:: Task brief ::
Could you transcribe all of the data exactly and skip any pictures?

--- Available data Enclosed Below ---

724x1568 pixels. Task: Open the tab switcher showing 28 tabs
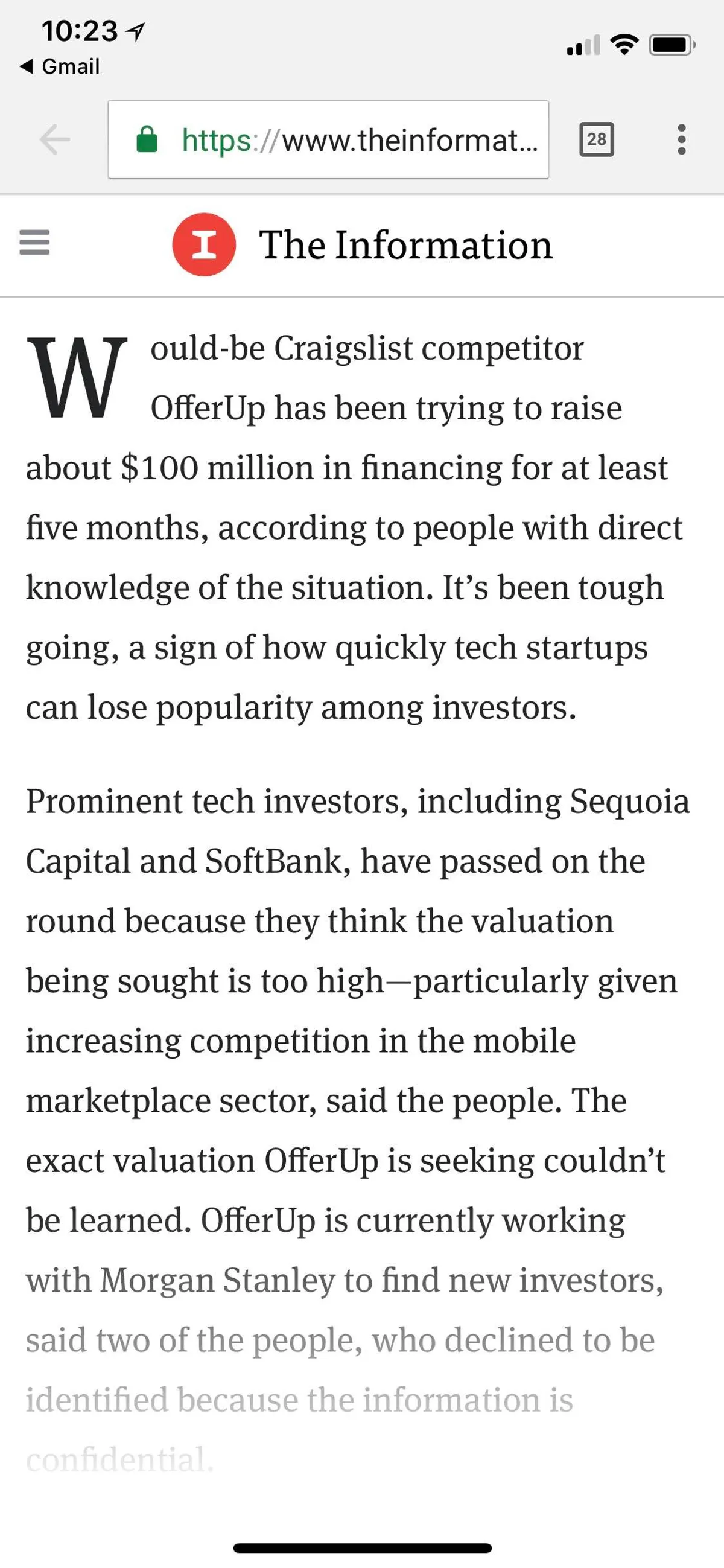click(x=596, y=139)
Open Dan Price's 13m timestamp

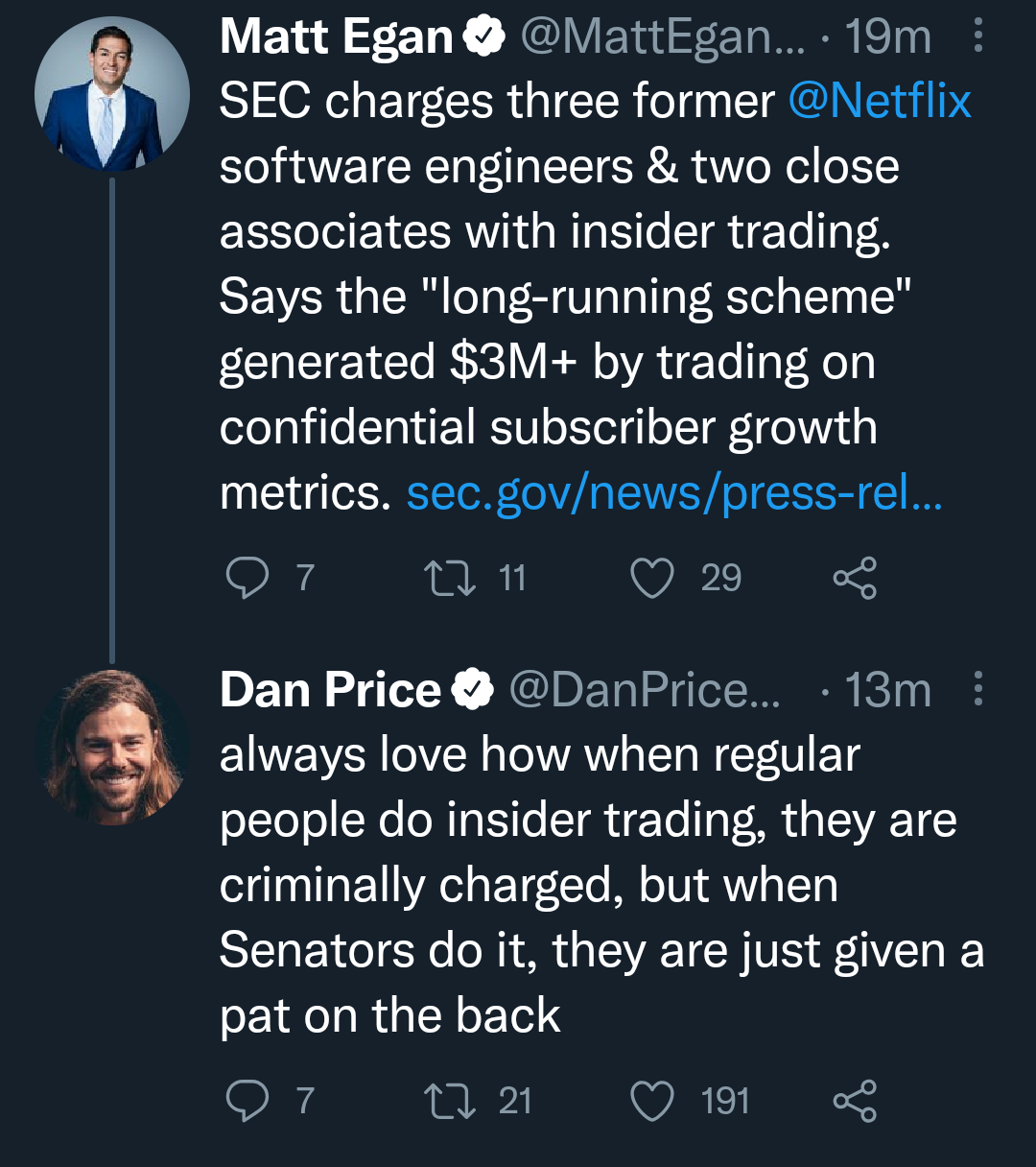coord(888,690)
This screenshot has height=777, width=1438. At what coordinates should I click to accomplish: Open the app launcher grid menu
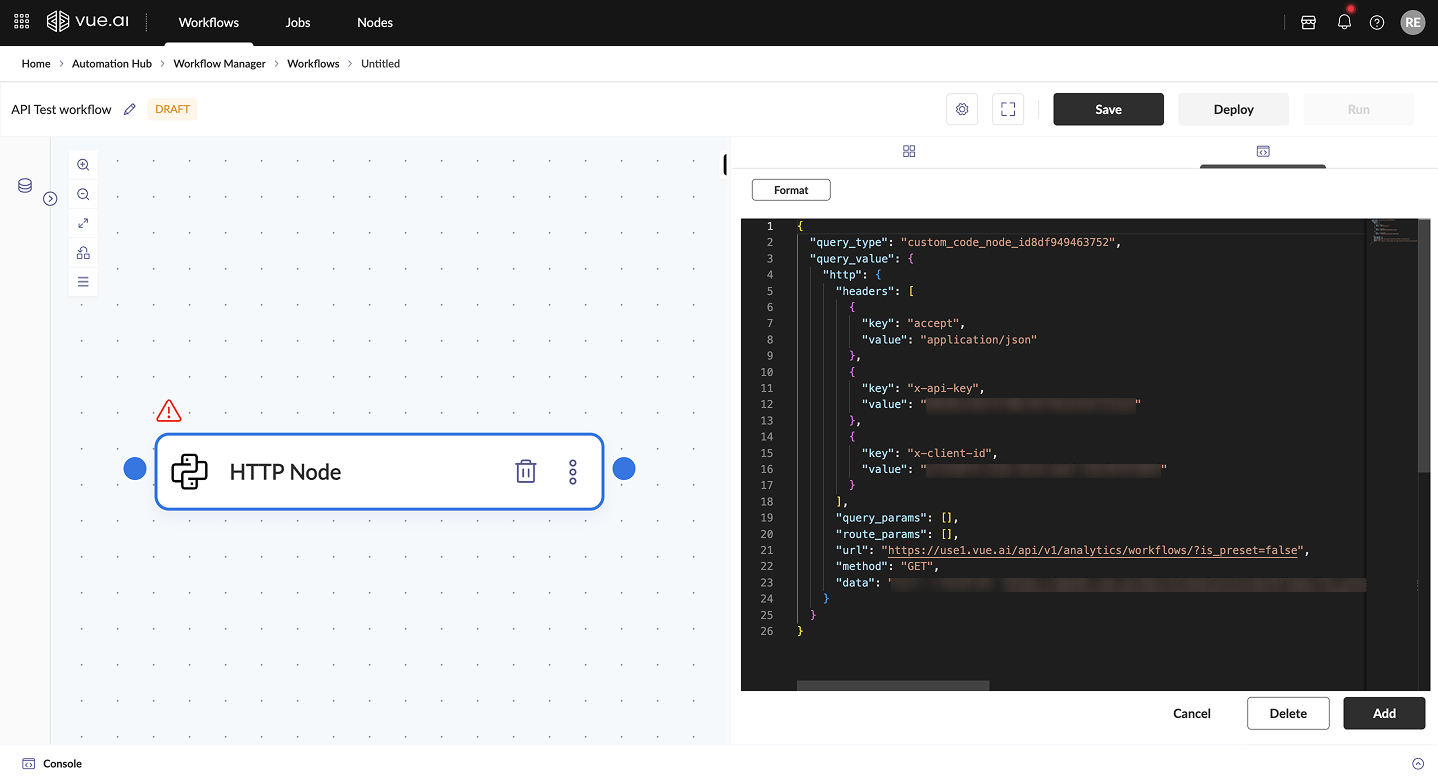tap(21, 22)
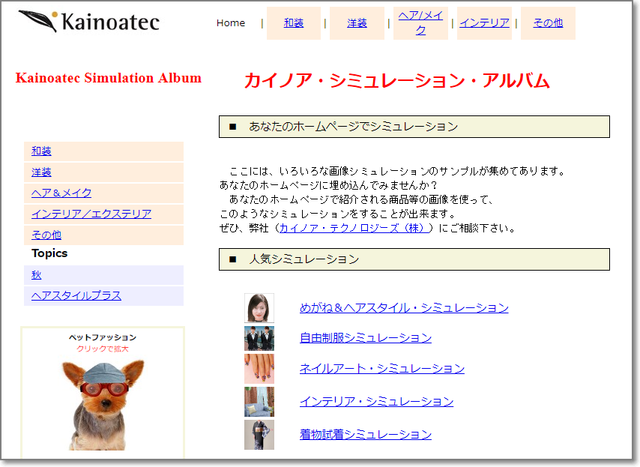
Task: Select 洋装 in the top navigation
Action: pos(356,23)
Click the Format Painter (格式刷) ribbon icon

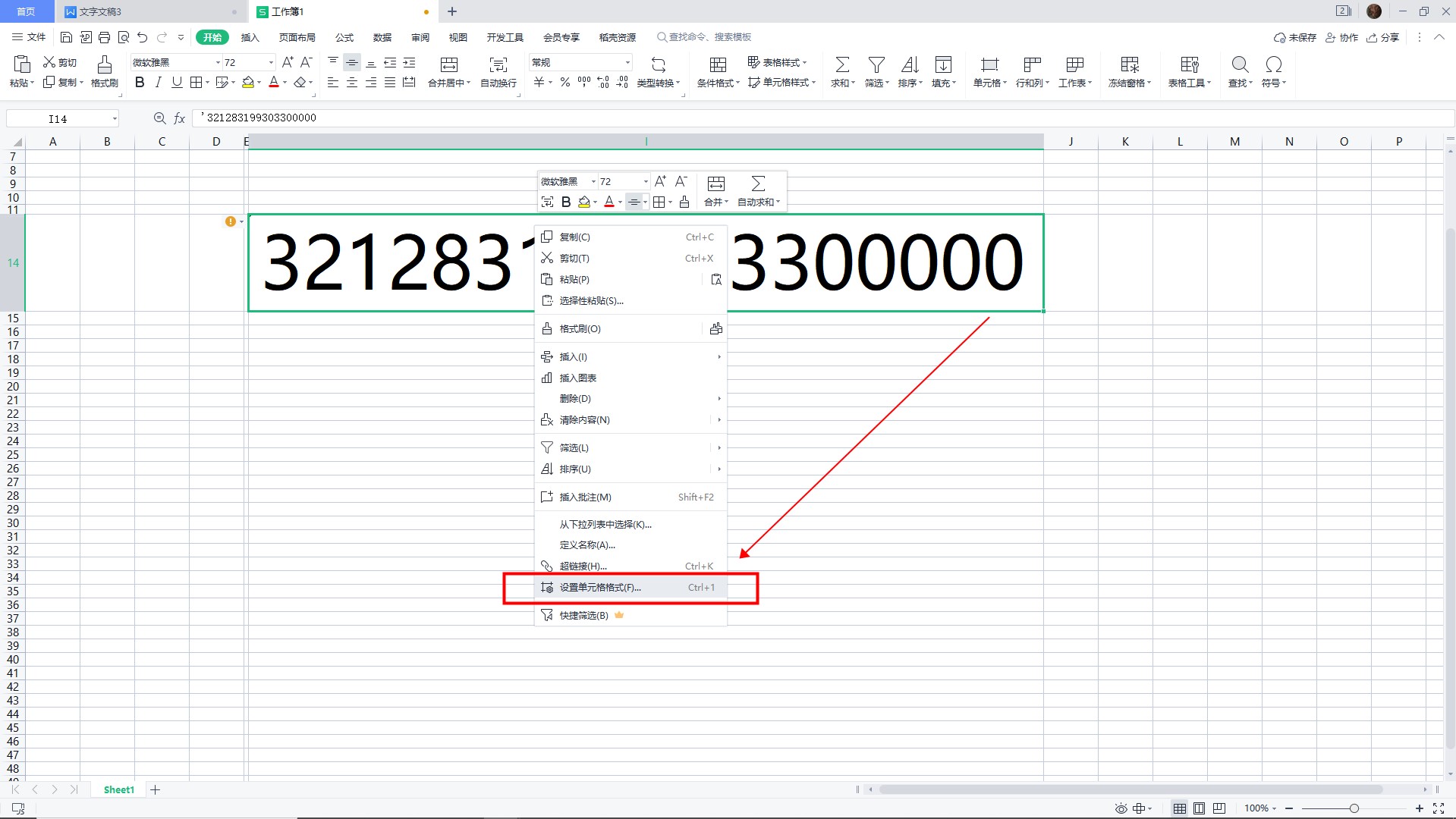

--- End of Enclosed Available data ---

:: Response ::
724x1568 pixels. Task: Open the tab switcher showing 28 tabs
click(x=596, y=139)
Open Dan Price's 13m timestamp

coord(888,690)
This screenshot has height=777, width=1438. At what coordinates should I click to accomplish: Open the app launcher grid menu
tap(21, 22)
Task: Select 洋装 in the top navigation
Action: pos(356,23)
Click the Format Painter (格式刷) ribbon icon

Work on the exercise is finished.